## Excerpt to read:
"""

Ngawang Lobzang Jampel Tsultrim Gyatso (ngag dbang blo bzang 'jam dpal tshul khrims rgya mtsho) or Tsultrim Gyatso (29 March 1816 – 30 September 1837) was the 10th Dalai Lama of Tibet, and born in Chamdo. He was fully ordained in the Gelug school of Tibetan Buddhism, studied the sutras and tantras, had several students, and rebuilt the Potala Palace.

Tsultrim Gyatso was born to a modest family known as Drongto Norbutsang (grong stod nor bu tshang) in Chamdo, eastern Tibet. His father was Lobzang Nyendrak (blo bzang snyan grags) and his mother was Namgyel Butri (rnam rgyal bu khrid). The ninth Dalai Lama Lungtok Gyatso had died in 1815, and five years would pass before his incarnation was found. 

Tsultrim Gyatso was chosen from a field of six potential incarnates of the ninth Dalai Lama Lungtok Gyatso (ta la'i bla ma 09 lung rtogs rgya mtsho). Preferred as the best by the oracle and government officials in 1820, he travelled to Lhasa in 1821 after which the regent Demo Ngawang Lobzang Tubten Jigme Gyatso died. The Qing emperor's representatives then insisted a golden urn be used to confirm the incarnation, delaying the enthronement for a year.

During that year of delay, Tibetan historians state "Tibetan officials allowed the amban announced that the Urn had been used to satisfy the Emperor, despite the reality that the Urn had not been employed."

The enthronement of the 10th Dalai Lama Tsultrim Gyatso at the Potala Palace occurred in 1822, on the eighth day of the eighth month of the water-horse year.

"""

## Request:
Copy out the passage on the 10th Dalai Lama, everything from "During that year" down to "the water-horse year.", swapping "eighth month" for "seventh month".

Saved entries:
"""

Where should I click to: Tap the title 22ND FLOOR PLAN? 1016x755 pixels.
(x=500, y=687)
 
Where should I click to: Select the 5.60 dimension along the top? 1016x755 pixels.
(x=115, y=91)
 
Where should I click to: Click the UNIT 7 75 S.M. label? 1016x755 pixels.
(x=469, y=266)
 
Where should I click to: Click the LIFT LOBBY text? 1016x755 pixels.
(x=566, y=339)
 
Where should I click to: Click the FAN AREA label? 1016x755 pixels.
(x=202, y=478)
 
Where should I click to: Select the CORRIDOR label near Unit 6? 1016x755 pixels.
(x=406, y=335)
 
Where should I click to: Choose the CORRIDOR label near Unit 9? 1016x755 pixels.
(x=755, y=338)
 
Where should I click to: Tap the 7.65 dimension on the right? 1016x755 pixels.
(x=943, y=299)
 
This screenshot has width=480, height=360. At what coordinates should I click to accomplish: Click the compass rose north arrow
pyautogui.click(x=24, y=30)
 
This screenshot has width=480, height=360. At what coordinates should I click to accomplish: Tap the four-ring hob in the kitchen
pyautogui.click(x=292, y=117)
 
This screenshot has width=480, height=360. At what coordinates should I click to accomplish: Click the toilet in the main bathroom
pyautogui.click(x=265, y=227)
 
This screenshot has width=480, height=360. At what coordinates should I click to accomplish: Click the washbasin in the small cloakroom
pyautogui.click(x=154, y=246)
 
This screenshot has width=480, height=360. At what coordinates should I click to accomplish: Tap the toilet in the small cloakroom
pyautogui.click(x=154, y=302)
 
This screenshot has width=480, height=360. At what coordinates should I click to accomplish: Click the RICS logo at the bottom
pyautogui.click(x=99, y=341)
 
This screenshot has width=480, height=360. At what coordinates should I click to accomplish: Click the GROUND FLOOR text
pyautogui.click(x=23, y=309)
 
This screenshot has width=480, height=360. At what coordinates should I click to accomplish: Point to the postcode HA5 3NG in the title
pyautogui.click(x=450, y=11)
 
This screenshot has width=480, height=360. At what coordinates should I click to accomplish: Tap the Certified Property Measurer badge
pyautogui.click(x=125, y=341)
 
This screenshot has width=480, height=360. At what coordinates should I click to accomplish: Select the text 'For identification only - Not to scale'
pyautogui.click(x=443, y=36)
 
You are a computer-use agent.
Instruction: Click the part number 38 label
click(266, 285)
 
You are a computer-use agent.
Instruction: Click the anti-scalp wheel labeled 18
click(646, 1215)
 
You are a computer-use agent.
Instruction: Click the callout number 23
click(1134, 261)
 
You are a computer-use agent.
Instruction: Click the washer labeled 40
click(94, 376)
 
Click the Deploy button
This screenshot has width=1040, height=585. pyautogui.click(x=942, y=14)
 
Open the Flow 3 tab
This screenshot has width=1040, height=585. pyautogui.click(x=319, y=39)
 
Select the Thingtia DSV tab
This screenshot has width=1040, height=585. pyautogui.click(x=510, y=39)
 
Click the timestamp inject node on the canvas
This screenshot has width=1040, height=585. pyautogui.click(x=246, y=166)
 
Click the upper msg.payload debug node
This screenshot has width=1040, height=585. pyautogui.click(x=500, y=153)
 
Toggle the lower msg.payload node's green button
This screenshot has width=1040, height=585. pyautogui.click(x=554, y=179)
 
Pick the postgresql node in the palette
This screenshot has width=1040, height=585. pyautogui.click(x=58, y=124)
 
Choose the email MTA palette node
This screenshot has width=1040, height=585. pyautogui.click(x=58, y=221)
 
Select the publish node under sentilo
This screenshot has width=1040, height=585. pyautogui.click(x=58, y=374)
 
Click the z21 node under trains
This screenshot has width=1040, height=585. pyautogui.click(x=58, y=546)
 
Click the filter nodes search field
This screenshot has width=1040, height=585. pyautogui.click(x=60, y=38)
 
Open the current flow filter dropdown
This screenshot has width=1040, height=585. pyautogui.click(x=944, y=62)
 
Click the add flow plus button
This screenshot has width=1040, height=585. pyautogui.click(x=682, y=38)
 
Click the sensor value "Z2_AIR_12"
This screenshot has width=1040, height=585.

"""

## Solution to this exercise:
During that year of delay, Tibetan historians state "Tibetan officials allowed the amban announced that the Urn had been used to satisfy the Emperor, despite the reality that the Urn had not been employed."

The enthronement of the 10th Dalai Lama Tsultrim Gyatso at the Potala Palace occurred in 1822, on the eighth day of the seventh month of the water-horse year.